La Guinée-Bissau, petit pays d’Afrique de l’Ouest d’à peine deux millions d’habitants, vit depuis son indépendance en 1973, une histoire politique mouvementée. Entre coups d’État, rivalités de pouvoir et crise économique, le pays peine encore à trouver une véritable stabilité.
Depuis quelques années, la vie politique est marquée par des tensions régulières entre le président et le parlement. Les institutions fonctionnent difficilement et les changements de gouvernement sont fréquents. Cela fragilise l’action publique et décourage souvent les investisseurs étrangers.
La Guinée-Bissau reste aussi confrontée à un problème bien connu : la présence des réseaux de trafic de drogue. Sa position géographique, entre l’Amérique latine et l’Europe, en fait une zone de transit pour la cocaïne.
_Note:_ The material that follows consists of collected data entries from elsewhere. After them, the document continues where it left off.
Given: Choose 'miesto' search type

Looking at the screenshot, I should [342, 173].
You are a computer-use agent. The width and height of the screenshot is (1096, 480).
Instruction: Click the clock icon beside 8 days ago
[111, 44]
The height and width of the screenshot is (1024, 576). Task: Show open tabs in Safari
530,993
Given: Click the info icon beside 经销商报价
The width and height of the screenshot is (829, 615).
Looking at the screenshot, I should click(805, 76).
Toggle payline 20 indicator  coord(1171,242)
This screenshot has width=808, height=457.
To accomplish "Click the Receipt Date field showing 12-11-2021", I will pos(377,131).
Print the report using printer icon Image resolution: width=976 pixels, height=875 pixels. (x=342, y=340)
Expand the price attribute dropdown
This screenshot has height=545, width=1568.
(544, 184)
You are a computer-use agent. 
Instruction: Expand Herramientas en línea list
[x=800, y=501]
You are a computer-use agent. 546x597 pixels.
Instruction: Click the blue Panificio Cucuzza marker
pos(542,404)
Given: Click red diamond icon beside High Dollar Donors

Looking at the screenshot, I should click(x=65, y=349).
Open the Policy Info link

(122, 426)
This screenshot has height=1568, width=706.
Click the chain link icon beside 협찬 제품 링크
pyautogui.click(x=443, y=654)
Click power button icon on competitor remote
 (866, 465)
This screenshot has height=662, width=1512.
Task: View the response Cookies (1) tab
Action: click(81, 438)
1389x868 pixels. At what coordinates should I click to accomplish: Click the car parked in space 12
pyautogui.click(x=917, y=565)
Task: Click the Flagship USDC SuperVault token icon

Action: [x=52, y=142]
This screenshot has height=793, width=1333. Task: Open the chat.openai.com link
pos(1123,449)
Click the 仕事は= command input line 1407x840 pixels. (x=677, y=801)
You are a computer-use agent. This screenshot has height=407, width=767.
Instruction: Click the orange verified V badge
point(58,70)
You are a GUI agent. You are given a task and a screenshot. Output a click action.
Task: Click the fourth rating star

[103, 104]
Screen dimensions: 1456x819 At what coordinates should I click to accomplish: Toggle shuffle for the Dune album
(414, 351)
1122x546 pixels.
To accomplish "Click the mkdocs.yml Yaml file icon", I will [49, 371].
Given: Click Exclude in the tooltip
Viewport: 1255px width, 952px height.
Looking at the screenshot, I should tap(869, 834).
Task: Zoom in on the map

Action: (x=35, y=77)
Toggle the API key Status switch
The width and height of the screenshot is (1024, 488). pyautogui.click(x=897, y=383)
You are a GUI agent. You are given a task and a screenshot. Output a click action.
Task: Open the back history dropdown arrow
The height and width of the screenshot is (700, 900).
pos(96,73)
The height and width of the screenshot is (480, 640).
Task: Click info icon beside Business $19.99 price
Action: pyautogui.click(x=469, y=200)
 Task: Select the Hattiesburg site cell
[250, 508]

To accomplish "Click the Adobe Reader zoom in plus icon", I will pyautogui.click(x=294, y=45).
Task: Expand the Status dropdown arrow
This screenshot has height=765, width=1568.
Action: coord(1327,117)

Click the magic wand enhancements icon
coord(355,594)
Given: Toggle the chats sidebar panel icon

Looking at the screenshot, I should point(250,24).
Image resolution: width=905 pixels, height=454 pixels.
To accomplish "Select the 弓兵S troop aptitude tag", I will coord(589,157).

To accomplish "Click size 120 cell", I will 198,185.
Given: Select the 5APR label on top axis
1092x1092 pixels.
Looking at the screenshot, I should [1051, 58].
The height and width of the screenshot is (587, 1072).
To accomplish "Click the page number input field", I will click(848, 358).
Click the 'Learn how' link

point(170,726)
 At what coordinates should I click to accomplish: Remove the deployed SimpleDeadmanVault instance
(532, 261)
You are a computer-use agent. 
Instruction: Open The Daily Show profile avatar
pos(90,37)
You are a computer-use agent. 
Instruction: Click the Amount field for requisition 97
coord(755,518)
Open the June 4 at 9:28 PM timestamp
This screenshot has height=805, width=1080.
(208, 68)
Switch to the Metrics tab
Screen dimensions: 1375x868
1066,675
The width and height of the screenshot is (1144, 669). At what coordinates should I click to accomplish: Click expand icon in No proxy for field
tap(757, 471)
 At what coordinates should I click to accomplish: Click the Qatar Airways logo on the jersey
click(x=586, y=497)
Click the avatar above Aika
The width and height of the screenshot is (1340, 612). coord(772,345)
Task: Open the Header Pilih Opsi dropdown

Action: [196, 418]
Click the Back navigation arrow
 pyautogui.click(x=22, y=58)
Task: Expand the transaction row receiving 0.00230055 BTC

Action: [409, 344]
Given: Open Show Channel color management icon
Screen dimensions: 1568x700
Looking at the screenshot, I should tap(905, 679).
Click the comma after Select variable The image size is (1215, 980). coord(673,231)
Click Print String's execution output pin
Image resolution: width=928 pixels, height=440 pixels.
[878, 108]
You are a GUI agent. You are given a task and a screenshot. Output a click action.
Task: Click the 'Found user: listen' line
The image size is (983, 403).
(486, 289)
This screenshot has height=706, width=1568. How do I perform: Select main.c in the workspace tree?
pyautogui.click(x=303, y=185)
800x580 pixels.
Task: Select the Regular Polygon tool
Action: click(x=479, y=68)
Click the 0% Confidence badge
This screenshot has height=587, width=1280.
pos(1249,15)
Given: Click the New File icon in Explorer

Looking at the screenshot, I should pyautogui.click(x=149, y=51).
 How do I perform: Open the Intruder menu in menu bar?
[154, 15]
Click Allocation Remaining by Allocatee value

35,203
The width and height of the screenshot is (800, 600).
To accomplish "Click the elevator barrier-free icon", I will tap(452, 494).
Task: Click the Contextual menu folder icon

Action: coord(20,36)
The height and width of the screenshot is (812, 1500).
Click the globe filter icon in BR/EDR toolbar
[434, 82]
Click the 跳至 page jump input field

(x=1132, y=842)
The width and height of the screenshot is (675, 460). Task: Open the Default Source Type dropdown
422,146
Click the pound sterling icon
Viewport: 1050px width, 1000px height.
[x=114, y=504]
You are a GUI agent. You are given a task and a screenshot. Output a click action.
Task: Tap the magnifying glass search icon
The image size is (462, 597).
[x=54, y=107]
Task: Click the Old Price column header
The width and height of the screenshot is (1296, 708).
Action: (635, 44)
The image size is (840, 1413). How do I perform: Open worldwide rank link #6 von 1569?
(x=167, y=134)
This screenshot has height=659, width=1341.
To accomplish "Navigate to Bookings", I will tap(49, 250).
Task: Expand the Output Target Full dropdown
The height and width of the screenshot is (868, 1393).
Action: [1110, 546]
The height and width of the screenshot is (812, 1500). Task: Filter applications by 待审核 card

Ce phénomène accentue la corruption et complique la tâche des autorités.
Sur le plan social, la population vit majoritairement de l’agriculture, surtout de la noix de cajou, la principale ressource du pays. Mais les prix de ce produit varient beaucoup, ce qui rend l’économie fragile. L’éducation et la santé manquent encore de moyens, et beaucoup de jeunes rêvent d’émigrer vers l’Europe.
Malgré tout, la société civile, les organisations régionales comme la CEDEAO, et les partenaires internationaux poussent pour plus de stabilité. La Guinée-Bissau reste un pays stratégique en Afrique de l’Ouest, mais son avenir dépendra de la capacité de ses dirigeants à dialoguer et à renforcer les institutions.